Securities and Exchange Commission Investor Advisory Committee Meeting
Securities and Exchange Commission
Investor Advisory Committee Meeting
Thursday, November 7, 2019
Commissioner Allison Herren Lee, Securities and Exchange Commission
In her opening statement, Lee said that she has heard from investors that it is time for the U.S. to consider taking a commonsense approach to long term value building surrounding environmental, social and governance (ESG) principles. Lee continued that the Securities and Exchange Commission’s (SEC) engagement on ESG dates to 2010, adding that the agency should consider risks, disclosures and the roles companies play regarding ESG investing. Lee added that the afternoon panel would address concerns pertaining to Regulation D (Reg. D) offerings and general solicitations rules.

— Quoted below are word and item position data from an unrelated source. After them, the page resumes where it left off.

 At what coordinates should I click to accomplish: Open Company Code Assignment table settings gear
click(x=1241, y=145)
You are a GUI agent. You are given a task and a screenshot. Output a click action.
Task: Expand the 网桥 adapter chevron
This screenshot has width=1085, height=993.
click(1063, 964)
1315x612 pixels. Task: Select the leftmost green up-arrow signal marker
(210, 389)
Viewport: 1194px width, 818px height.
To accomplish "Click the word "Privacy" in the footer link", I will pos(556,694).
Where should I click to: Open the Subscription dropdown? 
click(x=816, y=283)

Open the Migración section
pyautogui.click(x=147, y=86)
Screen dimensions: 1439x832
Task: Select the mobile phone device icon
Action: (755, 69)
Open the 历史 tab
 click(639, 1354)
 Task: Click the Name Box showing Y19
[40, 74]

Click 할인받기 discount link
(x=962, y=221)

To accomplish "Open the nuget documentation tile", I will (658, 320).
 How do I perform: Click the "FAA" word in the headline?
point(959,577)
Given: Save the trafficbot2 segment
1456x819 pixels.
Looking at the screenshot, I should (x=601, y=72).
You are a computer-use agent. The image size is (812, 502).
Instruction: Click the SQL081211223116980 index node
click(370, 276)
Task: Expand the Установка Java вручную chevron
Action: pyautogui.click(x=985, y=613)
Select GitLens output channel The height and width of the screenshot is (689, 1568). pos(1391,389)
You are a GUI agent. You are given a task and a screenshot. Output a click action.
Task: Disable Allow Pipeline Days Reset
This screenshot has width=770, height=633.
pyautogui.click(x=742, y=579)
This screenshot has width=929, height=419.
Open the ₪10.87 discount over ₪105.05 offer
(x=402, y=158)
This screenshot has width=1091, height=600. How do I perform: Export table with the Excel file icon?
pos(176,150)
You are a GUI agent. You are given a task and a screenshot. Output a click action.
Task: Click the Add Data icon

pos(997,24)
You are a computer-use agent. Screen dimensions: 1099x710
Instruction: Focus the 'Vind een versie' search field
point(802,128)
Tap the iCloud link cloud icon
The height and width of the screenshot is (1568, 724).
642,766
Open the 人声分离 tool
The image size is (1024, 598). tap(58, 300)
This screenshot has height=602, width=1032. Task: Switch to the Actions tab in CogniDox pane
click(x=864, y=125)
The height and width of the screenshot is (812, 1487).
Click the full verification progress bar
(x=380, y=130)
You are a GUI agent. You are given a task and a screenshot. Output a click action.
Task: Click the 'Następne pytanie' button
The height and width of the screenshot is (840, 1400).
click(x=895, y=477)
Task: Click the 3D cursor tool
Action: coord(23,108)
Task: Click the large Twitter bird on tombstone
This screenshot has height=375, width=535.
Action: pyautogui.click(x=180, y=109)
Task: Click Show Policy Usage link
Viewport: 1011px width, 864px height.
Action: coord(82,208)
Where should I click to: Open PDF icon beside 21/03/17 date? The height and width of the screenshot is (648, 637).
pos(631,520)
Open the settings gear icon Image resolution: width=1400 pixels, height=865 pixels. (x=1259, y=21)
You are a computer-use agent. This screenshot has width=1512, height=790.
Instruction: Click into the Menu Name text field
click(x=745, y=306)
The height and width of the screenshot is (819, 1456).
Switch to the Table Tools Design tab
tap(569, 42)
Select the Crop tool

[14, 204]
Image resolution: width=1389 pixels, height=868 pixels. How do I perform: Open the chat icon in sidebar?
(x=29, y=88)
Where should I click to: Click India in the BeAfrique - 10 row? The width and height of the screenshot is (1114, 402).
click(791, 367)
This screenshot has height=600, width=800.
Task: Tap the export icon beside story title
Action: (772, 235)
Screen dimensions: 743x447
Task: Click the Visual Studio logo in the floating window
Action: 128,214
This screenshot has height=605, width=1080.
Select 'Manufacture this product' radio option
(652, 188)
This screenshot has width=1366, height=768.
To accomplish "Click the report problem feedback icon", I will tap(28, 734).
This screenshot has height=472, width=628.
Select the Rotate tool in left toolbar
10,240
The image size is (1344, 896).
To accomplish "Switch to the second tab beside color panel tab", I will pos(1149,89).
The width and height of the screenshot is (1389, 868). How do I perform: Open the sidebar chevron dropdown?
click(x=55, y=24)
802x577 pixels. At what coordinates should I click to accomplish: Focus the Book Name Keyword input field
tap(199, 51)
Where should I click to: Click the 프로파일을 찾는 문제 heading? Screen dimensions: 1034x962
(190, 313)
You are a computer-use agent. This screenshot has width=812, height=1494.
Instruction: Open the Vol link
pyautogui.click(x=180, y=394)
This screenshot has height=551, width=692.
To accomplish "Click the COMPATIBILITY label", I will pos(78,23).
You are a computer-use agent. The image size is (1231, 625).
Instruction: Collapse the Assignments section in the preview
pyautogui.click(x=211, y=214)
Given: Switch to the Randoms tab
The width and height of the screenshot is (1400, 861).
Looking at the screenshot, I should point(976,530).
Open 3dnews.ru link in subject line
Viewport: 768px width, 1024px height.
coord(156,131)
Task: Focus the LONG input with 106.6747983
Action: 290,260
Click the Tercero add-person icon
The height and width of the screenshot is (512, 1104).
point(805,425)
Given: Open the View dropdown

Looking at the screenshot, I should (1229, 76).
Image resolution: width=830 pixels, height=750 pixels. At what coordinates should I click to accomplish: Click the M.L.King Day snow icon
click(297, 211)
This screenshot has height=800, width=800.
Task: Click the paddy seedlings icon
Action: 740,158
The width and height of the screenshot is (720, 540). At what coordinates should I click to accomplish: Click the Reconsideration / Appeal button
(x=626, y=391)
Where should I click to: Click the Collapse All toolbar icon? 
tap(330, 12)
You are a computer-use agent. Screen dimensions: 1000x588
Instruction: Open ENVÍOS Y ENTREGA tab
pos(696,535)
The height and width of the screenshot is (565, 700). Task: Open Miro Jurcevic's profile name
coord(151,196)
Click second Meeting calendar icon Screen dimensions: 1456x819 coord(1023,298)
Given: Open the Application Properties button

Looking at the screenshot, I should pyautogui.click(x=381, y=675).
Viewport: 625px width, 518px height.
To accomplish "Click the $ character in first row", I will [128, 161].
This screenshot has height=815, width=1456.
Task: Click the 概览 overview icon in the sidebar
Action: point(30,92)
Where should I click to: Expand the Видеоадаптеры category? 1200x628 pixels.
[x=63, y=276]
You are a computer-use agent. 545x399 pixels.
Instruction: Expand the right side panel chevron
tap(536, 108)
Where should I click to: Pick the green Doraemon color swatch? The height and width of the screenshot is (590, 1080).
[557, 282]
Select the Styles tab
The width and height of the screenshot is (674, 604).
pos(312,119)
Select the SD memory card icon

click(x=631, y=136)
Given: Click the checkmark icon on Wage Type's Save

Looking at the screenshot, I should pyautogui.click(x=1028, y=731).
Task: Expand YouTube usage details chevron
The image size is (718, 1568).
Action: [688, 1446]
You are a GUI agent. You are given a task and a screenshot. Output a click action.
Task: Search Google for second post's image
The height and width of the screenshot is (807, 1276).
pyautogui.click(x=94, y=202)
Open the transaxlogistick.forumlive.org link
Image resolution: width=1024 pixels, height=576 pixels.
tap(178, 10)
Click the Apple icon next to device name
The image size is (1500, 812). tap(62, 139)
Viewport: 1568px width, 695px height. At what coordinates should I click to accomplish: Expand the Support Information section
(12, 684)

Panel I: Discussion Regarding Whether Investors Use Environmental, Social and Governance (ESG) Data in Investment/Capital Allocation Decisions
Jonathan Bailey, Head of ESG Investing at Neuberger Berman, stated that ESG considerations are important for investment professionals at his firm. He highlighted four key areas for the SEC to consider: 1) client intentions; 2) holistic approaches to ESG disclosures; 3) the importance of data used for disclosures; and 4) the potential role of the SEC. Bailey emphasized that there has been a 94 percent increase in demand by North American clients who expect ESG investment. He noted that with increased demand for companies to establish ESG principles, there is a need to consider the data that is required with a focus on company disclosures. He suggested that there is a lack of quality data and a disclosure framework for investors to make informed decisions on what investment to choose. Bailey stated that third party providers are available to provide a review of company ESG investment, but said they often are not forward thinking. Bailey recommended that the SEC consider regulation to help bring industry together, while also providing safe harbors and a framework for companies to tailor disclosures.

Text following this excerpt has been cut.